- _PROVIDED RECORDS_
━━━━━━━━━━━━━━━━━━━━
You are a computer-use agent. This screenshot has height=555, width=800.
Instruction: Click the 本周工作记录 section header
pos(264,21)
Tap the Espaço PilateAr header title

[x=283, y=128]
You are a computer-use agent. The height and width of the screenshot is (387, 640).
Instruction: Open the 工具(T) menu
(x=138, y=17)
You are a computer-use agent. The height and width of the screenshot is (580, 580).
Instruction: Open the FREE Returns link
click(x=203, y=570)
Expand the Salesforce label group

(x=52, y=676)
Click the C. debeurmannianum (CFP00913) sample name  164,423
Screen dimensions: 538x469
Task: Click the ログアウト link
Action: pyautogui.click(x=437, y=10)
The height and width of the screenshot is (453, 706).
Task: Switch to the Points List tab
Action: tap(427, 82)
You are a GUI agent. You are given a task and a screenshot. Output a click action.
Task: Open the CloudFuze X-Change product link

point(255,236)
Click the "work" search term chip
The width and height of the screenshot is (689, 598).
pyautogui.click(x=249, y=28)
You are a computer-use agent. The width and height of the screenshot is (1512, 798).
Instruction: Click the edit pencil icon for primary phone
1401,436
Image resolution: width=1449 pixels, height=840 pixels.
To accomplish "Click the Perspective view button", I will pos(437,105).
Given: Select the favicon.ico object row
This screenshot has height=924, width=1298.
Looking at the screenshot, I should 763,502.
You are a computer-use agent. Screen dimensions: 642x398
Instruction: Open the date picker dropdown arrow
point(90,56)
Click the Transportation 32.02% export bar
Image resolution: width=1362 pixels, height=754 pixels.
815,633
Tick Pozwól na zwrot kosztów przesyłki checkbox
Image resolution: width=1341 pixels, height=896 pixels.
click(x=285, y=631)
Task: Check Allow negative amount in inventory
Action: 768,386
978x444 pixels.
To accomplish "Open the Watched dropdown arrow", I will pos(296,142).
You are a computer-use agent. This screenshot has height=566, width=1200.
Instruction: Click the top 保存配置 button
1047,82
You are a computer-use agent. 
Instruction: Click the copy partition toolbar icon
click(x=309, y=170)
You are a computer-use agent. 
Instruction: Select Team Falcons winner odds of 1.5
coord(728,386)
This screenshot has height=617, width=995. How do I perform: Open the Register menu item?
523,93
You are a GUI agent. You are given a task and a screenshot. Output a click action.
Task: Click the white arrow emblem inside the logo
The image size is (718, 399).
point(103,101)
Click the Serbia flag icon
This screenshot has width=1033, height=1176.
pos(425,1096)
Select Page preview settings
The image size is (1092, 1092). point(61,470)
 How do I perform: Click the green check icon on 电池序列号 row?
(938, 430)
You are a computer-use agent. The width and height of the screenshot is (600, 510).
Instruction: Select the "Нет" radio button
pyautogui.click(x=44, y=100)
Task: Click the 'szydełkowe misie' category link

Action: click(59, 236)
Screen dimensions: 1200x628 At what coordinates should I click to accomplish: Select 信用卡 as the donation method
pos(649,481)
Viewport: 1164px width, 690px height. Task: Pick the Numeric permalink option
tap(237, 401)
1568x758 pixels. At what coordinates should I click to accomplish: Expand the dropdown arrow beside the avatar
━━━━━━━━━━━━━━━━━━━━
- _WHAT YOU HAVE TO DO_
From the records above, extract every line exactly as it stands.

- _EXPECTED OUTPUT_
You are a computer-use agent. This screenshot has height=555, width=800.
Instruction: Click the 本周工作记录 section header
pos(264,21)
Tap the Espaço PilateAr header title

[x=283, y=128]
You are a computer-use agent. The height and width of the screenshot is (387, 640).
Instruction: Open the 工具(T) menu
(x=138, y=17)
You are a computer-use agent. The height and width of the screenshot is (580, 580).
Instruction: Open the FREE Returns link
click(x=203, y=570)
Expand the Salesforce label group

(x=52, y=676)
Click the C. debeurmannianum (CFP00913) sample name  164,423
Screen dimensions: 538x469
Task: Click the ログアウト link
Action: pyautogui.click(x=437, y=10)
The height and width of the screenshot is (453, 706).
Task: Switch to the Points List tab
Action: tap(427, 82)
You are a GUI agent. You are given a task and a screenshot. Output a click action.
Task: Open the CloudFuze X-Change product link

point(255,236)
Click the "work" search term chip
The width and height of the screenshot is (689, 598).
pyautogui.click(x=249, y=28)
You are a computer-use agent. The width and height of the screenshot is (1512, 798).
Instruction: Click the edit pencil icon for primary phone
1401,436
Image resolution: width=1449 pixels, height=840 pixels.
To accomplish "Click the Perspective view button", I will pos(437,105).
Given: Select the favicon.ico object row
This screenshot has height=924, width=1298.
Looking at the screenshot, I should 763,502.
You are a computer-use agent. Screen dimensions: 642x398
Instruction: Open the date picker dropdown arrow
point(90,56)
Click the Transportation 32.02% export bar
Image resolution: width=1362 pixels, height=754 pixels.
815,633
Tick Pozwól na zwrot kosztów przesyłki checkbox
Image resolution: width=1341 pixels, height=896 pixels.
click(x=285, y=631)
Task: Check Allow negative amount in inventory
Action: 768,386
978x444 pixels.
To accomplish "Open the Watched dropdown arrow", I will pos(296,142).
You are a computer-use agent. This screenshot has height=566, width=1200.
Instruction: Click the top 保存配置 button
1047,82
You are a computer-use agent. 
Instruction: Click the copy partition toolbar icon
click(x=309, y=170)
You are a computer-use agent. 
Instruction: Select Team Falcons winner odds of 1.5
coord(728,386)
This screenshot has height=617, width=995. How do I perform: Open the Register menu item?
523,93
You are a GUI agent. You are given a task and a screenshot. Output a click action.
Task: Click the white arrow emblem inside the logo
The image size is (718, 399).
point(103,101)
Click the Serbia flag icon
This screenshot has width=1033, height=1176.
pos(425,1096)
Select Page preview settings
The image size is (1092, 1092). point(61,470)
 How do I perform: Click the green check icon on 电池序列号 row?
(938, 430)
You are a computer-use agent. The width and height of the screenshot is (600, 510).
Instruction: Select the "Нет" radio button
pyautogui.click(x=44, y=100)
Task: Click the 'szydełkowe misie' category link

Action: click(59, 236)
Screen dimensions: 1200x628 At what coordinates should I click to accomplish: Select 信用卡 as the donation method
pos(649,481)
Viewport: 1164px width, 690px height. Task: Pick the Numeric permalink option
tap(237, 401)
1568x758 pixels. At what coordinates should I click to accomplish: Expand the dropdown arrow beside the avatar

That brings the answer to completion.